• [Work to be completed] Your task is to restate word for word the lines of the listing below that start at the one containing "Products (152, 181)" and run to the end; please add nothing.

• [Data listing]
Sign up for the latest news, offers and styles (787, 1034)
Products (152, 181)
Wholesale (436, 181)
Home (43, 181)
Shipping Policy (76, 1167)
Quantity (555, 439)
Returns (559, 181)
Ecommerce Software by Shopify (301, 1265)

• [Exercise output]
Products (152, 181)
Wholesale (436, 181)
Home (43, 181)
Shipping Policy (76, 1167)
Quantity (555, 439)
Returns (559, 181)
Ecommerce Software by Shopify (301, 1265)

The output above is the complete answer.